Electronic portfolios are changing the way many colleges and universities handle student, educator, and lifelong assessment.

One good way to get to know Paul Treuer outside of his job as director of the Knowledge Management Center at the University of Minnesota-Duluth (UMD): Peruse his electronic portfolio. Treuer’s portfolio, which is password-protected, boasts a veritable dossier on his life, both personal and professional.

The portfolio contains information about his Khatsolona collapsible sea kayak; blog entries from a recent trip to Jelsa, Croatia; and a photo essay on frigid Lake Superior in winter. It also contains Treuer’s biographical statement, his curriculum vitae, and a variety of presentations he gave at the Educause National Learning Infrastructure Initiative conference in early 2005 (NLII is now the Educause Learning Initiative; www.educause.edu/eli). After spending some quality time on Treuer’s portfolio, one has the sense of really knowing the man, spectacles and all.
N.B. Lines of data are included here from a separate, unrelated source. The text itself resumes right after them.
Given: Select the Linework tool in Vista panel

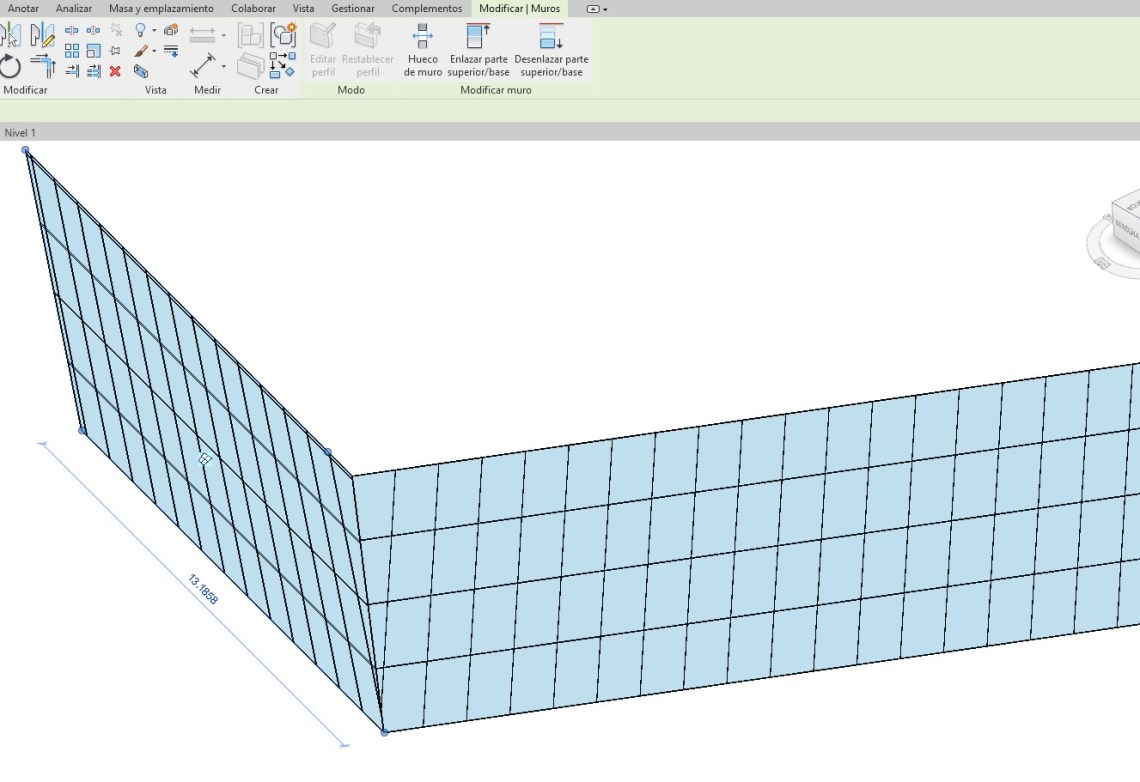Looking at the screenshot, I should (171, 51).
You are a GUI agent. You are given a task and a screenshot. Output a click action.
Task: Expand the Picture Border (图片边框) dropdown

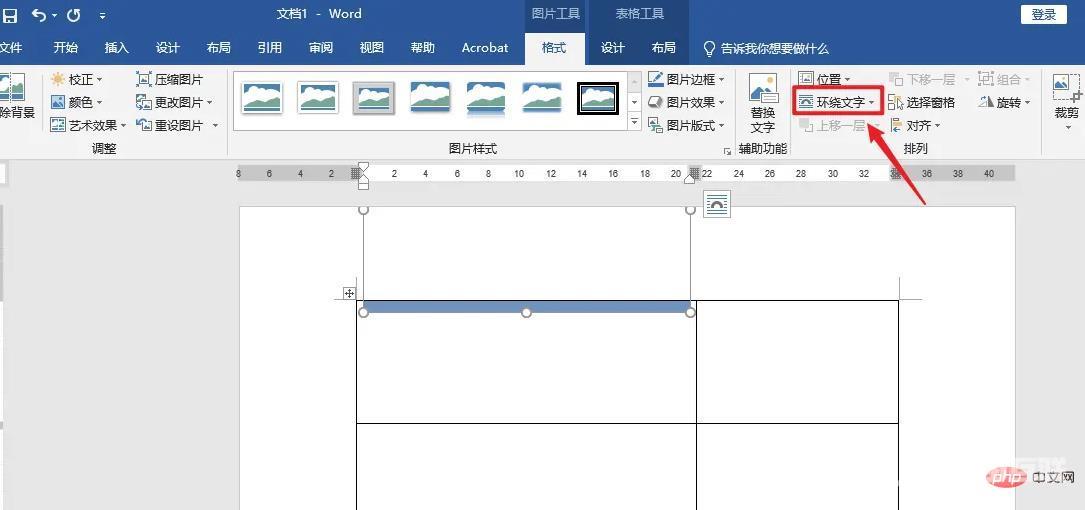point(689,79)
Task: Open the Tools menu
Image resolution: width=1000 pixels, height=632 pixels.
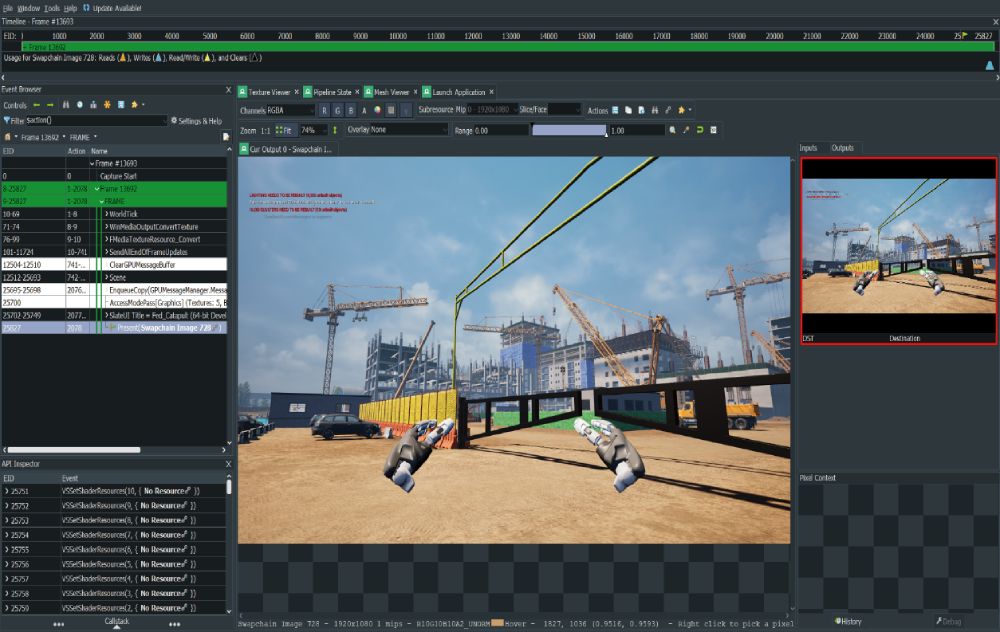Action: 52,8
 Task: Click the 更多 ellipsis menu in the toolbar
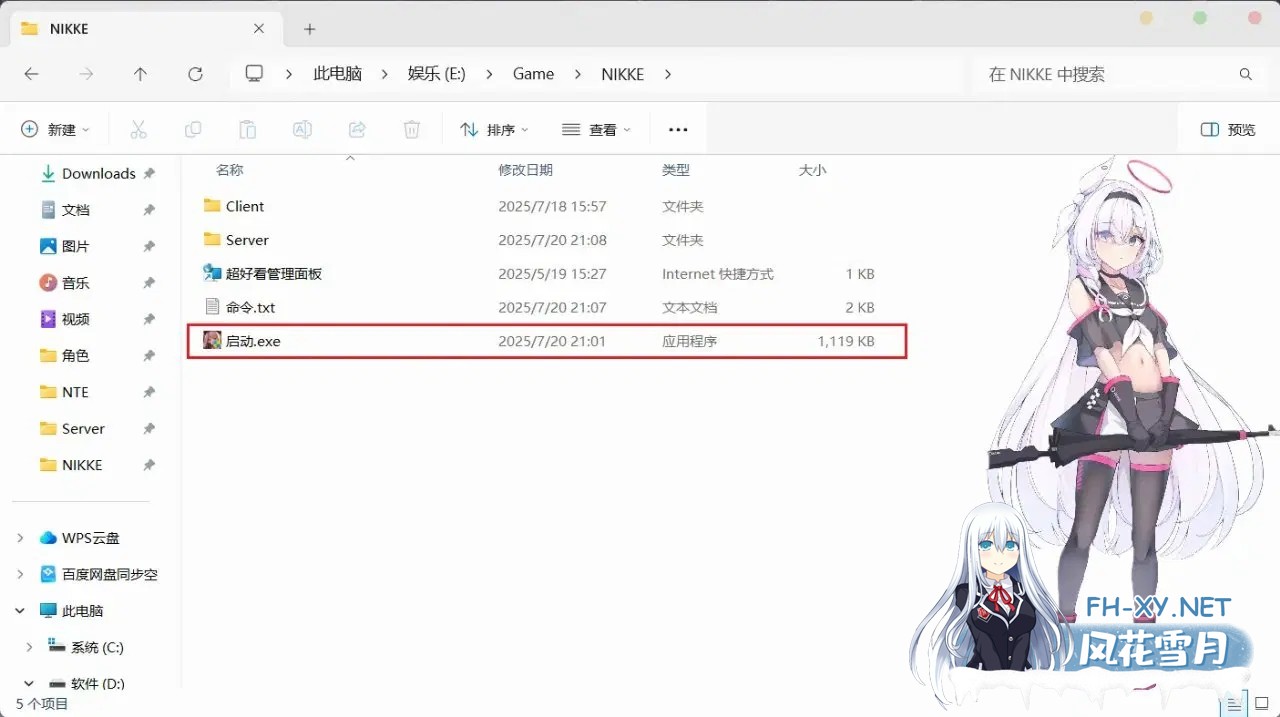(x=678, y=128)
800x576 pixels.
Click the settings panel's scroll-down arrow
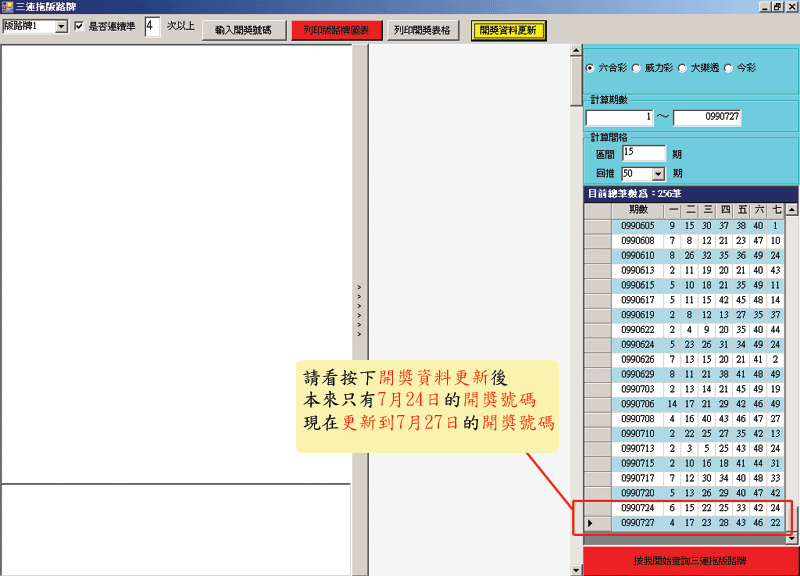tap(576, 570)
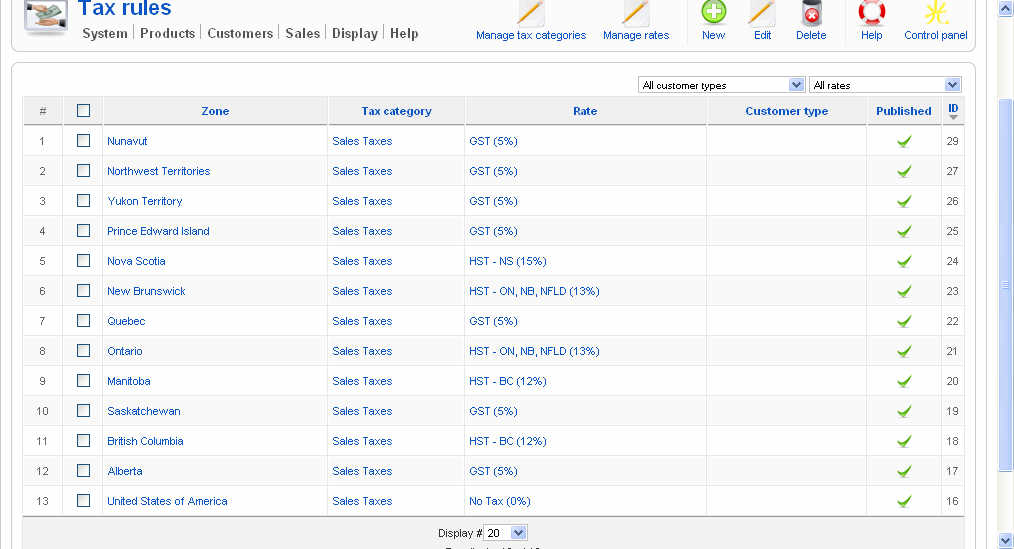Click the New toolbar icon
The width and height of the screenshot is (1014, 549).
tap(713, 14)
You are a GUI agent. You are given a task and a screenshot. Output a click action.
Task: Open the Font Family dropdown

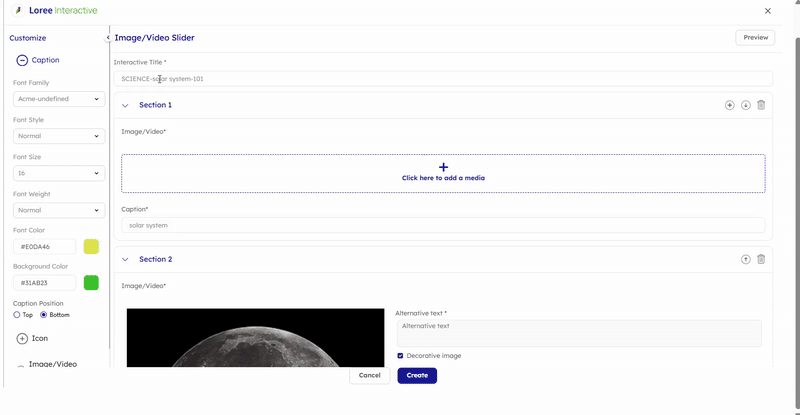click(x=59, y=99)
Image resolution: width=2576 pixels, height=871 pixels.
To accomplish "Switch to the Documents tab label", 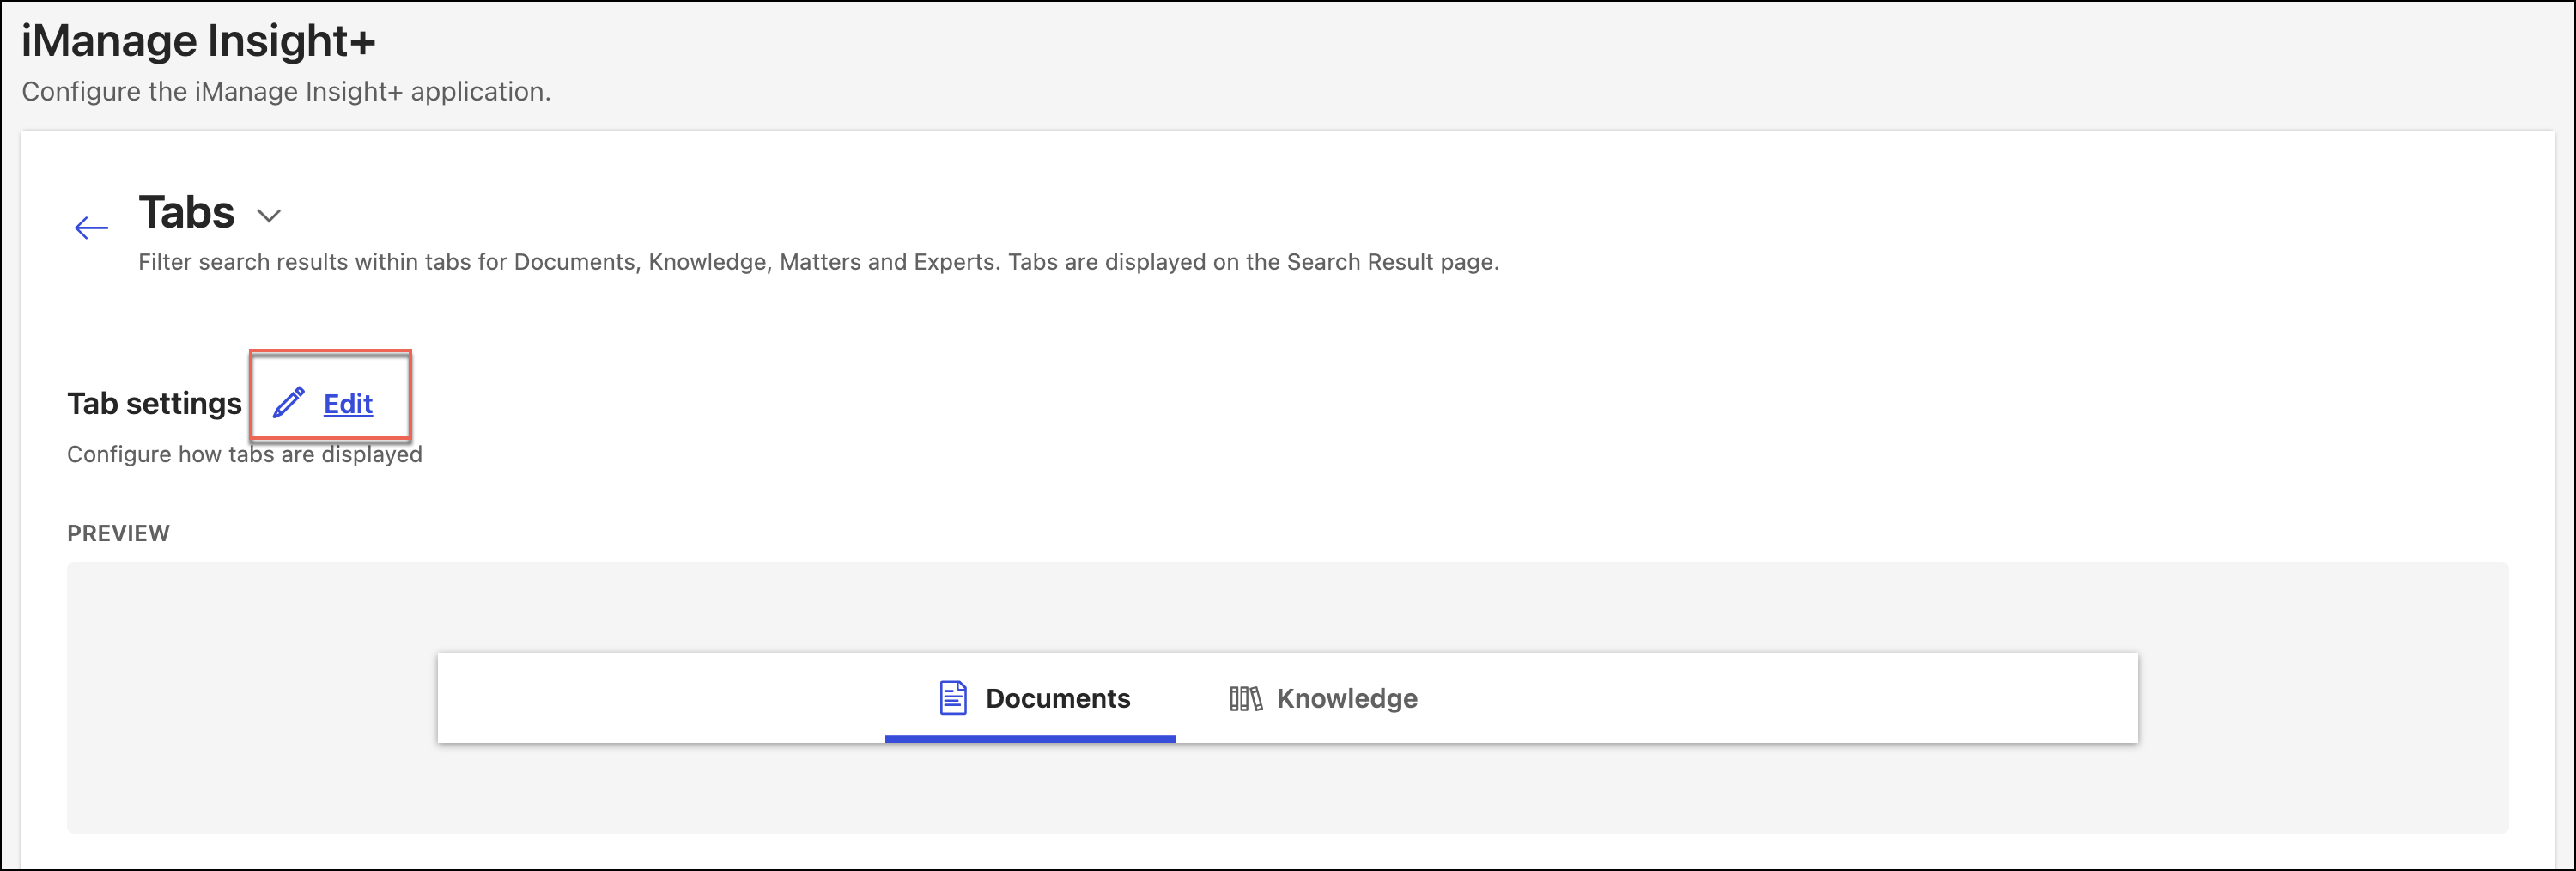I will click(x=1057, y=698).
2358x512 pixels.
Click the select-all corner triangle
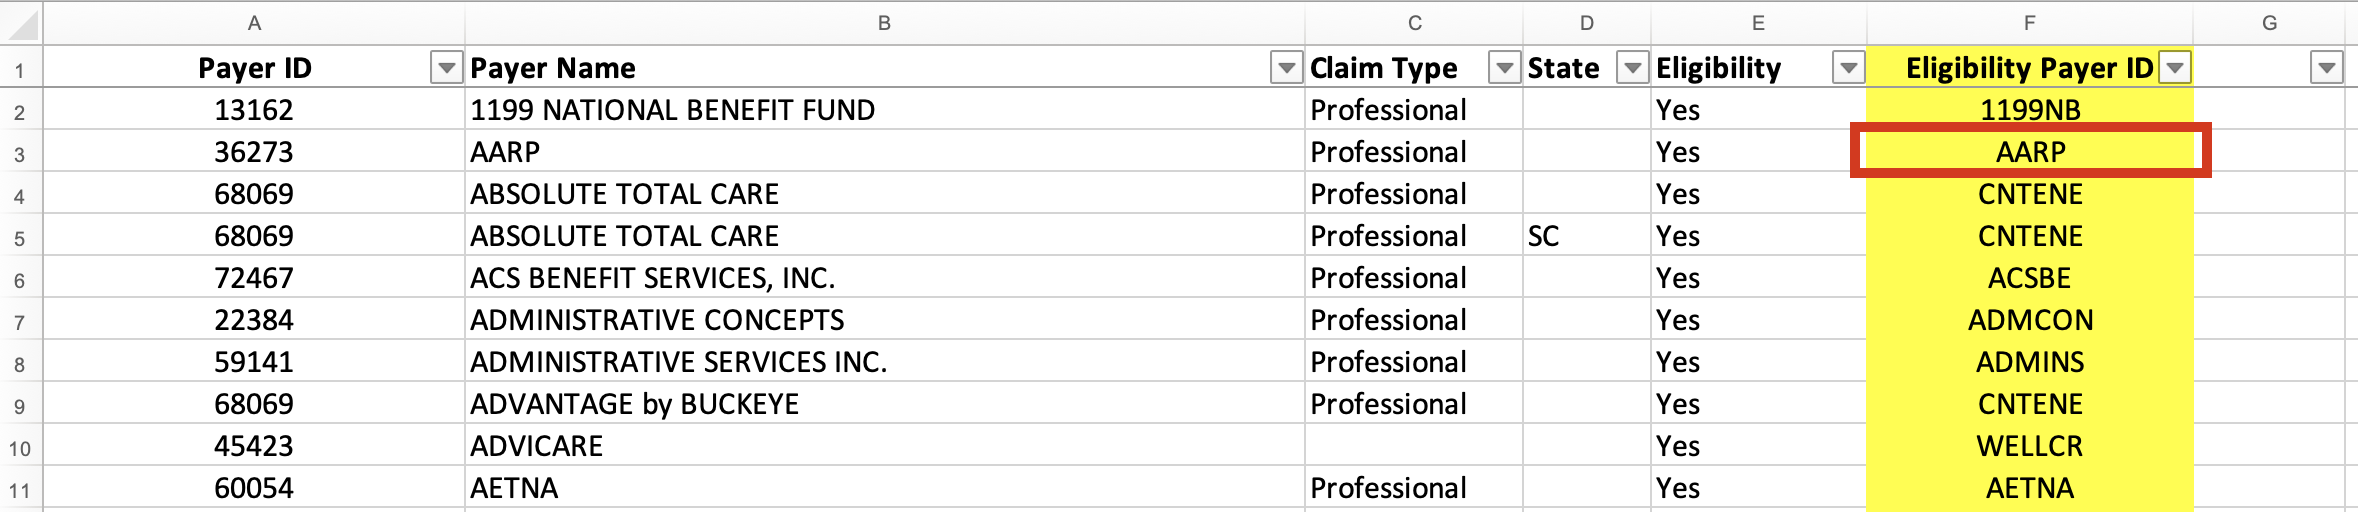(x=21, y=23)
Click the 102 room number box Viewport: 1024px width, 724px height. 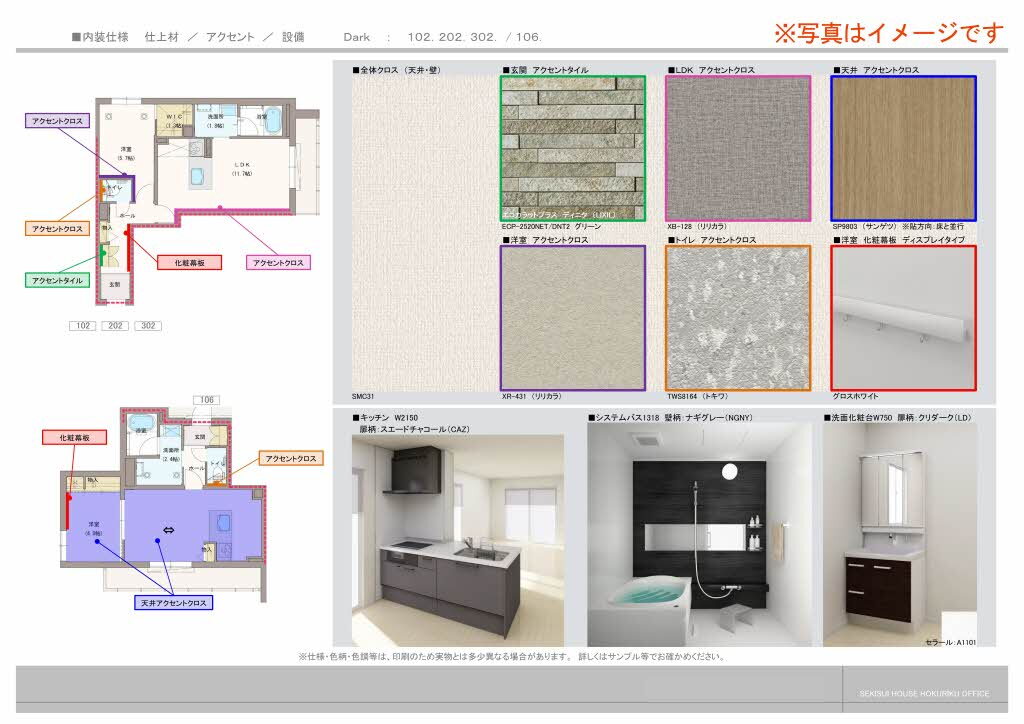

And that’s exactly how Treuer likes it.

“The whole idea behind these ePortfolios is to give others a complete sense of what you’re all about,” says Treuer, who created the electronic portfolio system at the university. “Whether you’re using an ePortfolio as a job-hunting tool or an assessment tool, you want the people who inspect it to come away with an entirely new understanding of who you are and what you’re capable of accomplishing.”

Driven by a variety of goals—including assessment and professional development— the electronic portfolio technology has caused a good deal of excitement in the academic world during the last few years; for some schools—those fully adopting the technology—it is dramatically changing the way they require students to demonstrate competencies.

Certain institutions, such as the University of Minnesota-Duluth and the University of Iowa, have been aggressively pursuing the technology for the better part of a decade, sharpening the ePortfolio setup regularly as they fine-tune homegrown systems to better meet the needs of education and beyond. Other academic institutions, such as Villanova University (PA) and St. Lawrence University (NY), are newer to the game, and are sampling technology from at least two vendors, learning most of what they know about ePortfolios as they go along.

The Professional

Yet, perhaps no institution knows more about ePortfolios than UMD. While many recent converts to ePortfolios have opted to license technology from a variety of vendors in recent years, UMD built its open source technology from scratch, largely because there were simply no ePortfolio vendors when the institution got started.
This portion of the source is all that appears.